Mumbai, May 3: The 27-storey skyscraper being built in Mumbai by Mukesh Ambani, the richest person in India, could be the world's largest and costliest home with a price-tag nearing $2 billion, according to Forbes magazine.
"When the Ambani residence is finished in January, completing a four-year process, it will be 550 feet high with 4,00,000 square feet of interior space," Forbes said in a report on its website.
Earlier in March, Mukesh Ambani was ranked as the fifth richest person in the world with a net worth of $43 billion by the Forbes magazine in its annual list of world's wealthiest billionaires. While Lakshmi Mittal, who is an Indian citizen was ranked higher at fourth, he is a British resident. Among resident Indians, Mukesh was ranked at top.
"The only remotely comparable high-rise property currently on the market is the $70 million triplex penthouse at the Pierre Hotel in New York, designed to resemble a French chateau, and climbing 525 feet in the air," Forbes said in its report titled, "Inside the world's first billion-dollar home."
Mukesh Ambani heads India's most valuable firm Reliance Industries, an oil and petrochemicals giant.
"Like many families with the means to do so, the Ambanis wanted to build a custom home. They consulted with architecture firms Perkins + Will and Hirsch Bedner Associates, the designers behind the Mandarin Oriental, based in Dallas and Los Angeles, respectively," the report said.
"Plans were then drawn up for what will be the world's largest and most expensive home: a 27-storey skyscraper in downtown Mumbai with a cost nearing $2 billion."
According to Forbes, Mukesh, along with his wife Nita Ambani and three children, currently live in a 22-storey Mumbai tower.
The report further noted that the cost for the Ambani residence, called Antilla whose shape is based on vaastu, would be more than a hotel or high-rise of similar size because of its custom measurements and fittings.
While a hotel or condominium has a common layout, replicated on every floor, and uses the same materials throughout the building, the Ambanis' home has no two alike in either plans or materials used, it said.
"At the request of Nita Ambani, say the designers, if a metal, wood or crystal is part of the ninth-floor design, it shouldn't be used on the eleventh floor, for example. The idea is to blend styles and architectural elements so spaces give the feel of consistency, but without repetition," it said.

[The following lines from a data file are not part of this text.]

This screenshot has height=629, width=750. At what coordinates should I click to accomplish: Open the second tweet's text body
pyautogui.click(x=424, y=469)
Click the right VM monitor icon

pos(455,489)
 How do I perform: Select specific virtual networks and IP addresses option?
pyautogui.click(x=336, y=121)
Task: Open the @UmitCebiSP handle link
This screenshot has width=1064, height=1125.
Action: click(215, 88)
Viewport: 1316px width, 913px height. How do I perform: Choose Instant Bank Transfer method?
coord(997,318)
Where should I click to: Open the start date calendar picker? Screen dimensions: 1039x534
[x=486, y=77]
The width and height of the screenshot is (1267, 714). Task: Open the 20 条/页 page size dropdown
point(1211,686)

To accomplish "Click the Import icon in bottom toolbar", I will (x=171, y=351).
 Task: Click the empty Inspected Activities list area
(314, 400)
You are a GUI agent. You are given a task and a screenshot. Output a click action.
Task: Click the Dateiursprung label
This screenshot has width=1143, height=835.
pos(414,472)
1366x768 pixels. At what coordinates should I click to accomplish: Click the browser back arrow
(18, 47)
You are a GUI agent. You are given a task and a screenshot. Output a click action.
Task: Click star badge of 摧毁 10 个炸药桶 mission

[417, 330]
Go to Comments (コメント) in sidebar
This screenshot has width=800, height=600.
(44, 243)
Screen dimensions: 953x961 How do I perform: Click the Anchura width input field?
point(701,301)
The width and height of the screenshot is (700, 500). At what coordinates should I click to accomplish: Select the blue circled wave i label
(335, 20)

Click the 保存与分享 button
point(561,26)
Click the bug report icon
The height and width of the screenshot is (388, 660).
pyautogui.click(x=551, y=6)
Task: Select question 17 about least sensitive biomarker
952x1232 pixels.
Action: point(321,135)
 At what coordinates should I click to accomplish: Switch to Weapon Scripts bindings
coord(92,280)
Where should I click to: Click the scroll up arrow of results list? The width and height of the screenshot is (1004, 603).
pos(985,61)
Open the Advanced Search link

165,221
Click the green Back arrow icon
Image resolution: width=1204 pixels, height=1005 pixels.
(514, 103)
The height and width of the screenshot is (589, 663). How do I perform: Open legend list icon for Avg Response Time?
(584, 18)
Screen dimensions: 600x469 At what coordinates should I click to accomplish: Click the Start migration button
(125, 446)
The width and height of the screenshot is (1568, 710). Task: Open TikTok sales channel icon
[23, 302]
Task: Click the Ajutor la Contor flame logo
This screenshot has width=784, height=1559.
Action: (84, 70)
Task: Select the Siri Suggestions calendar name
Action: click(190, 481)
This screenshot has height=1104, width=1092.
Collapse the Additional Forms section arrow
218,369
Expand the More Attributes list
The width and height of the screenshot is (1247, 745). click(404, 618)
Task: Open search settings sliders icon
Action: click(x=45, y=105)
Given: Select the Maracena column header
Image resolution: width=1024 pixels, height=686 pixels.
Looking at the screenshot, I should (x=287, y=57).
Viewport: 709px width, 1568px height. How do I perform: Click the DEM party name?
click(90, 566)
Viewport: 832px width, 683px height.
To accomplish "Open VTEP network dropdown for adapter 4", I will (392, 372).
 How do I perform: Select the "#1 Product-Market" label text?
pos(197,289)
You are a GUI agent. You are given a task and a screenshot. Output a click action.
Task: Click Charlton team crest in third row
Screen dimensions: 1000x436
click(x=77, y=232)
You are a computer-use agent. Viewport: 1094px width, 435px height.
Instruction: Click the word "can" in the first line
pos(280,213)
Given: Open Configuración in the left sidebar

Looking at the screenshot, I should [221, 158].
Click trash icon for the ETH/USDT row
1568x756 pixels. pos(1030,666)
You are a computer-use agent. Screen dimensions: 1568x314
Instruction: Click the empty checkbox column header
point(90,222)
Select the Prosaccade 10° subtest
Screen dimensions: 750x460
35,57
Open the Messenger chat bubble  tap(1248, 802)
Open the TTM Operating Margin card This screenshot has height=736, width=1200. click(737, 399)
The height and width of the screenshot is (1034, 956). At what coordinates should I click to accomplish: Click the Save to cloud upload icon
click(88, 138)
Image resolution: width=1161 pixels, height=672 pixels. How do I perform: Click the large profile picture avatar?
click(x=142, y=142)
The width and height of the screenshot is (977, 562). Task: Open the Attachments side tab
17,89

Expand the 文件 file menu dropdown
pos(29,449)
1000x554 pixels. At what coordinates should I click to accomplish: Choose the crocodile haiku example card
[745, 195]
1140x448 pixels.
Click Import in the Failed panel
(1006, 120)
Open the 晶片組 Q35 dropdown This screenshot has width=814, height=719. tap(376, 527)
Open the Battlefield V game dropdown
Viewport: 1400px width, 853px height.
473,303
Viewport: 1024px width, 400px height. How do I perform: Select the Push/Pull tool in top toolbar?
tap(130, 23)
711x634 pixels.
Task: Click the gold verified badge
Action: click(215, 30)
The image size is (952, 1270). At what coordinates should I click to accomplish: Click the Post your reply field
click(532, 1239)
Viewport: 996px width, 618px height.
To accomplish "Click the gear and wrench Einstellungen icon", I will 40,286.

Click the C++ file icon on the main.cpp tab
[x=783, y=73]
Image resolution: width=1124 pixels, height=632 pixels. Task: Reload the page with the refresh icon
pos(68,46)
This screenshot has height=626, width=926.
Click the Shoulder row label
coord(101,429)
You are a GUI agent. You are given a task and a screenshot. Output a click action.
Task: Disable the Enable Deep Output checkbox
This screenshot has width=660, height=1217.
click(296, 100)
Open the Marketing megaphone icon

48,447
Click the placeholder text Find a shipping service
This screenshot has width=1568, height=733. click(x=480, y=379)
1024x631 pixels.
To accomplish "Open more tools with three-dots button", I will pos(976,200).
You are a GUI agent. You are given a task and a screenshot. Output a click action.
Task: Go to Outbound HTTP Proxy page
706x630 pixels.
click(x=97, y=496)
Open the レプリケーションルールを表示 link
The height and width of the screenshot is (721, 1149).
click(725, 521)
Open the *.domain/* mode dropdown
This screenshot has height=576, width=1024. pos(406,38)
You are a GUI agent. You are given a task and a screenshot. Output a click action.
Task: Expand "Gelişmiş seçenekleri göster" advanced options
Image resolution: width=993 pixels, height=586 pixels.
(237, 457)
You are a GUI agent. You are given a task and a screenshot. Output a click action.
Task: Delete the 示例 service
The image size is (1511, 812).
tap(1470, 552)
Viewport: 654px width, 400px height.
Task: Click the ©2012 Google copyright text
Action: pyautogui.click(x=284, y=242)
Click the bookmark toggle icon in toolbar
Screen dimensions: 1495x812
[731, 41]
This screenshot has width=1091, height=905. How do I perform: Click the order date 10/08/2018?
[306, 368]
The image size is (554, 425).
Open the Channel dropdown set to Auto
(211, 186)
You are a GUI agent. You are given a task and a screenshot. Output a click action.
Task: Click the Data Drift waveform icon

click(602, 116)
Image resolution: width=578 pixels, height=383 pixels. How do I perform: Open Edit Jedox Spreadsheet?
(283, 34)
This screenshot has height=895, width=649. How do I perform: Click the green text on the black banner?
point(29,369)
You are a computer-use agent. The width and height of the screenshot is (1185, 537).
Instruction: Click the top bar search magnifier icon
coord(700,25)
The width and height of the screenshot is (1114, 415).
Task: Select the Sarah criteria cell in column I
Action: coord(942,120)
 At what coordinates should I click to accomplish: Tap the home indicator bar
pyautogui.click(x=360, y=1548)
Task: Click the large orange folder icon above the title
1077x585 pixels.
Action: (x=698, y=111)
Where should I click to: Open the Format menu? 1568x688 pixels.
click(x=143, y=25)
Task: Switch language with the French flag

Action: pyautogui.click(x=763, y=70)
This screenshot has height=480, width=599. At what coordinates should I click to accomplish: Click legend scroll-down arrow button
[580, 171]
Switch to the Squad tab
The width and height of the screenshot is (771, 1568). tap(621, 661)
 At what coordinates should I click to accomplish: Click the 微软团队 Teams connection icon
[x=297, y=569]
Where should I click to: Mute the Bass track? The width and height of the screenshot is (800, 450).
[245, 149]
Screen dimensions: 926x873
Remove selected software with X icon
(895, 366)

"Atop six stories of parking lots, Antilla's living quarters begin at a lobby with nine elevators, as well as several storage rooms and lounges. Down dual stairways with silver-covered railings is a large ballroom with 80 per cent of its ceiling covered in crystal chandeliers."
The report said that Ambanis plan to use the residence occasionally for corporate entertainment also and they want its interiors to have a "distinctly Indian" look and feel.
"The top floors of entertaining space, where Ambani plans to host business guests (or just relax) offer panoramic views of the Arabian Sea... For more temperate days, the family will enjoy a four-story open garden," it noted.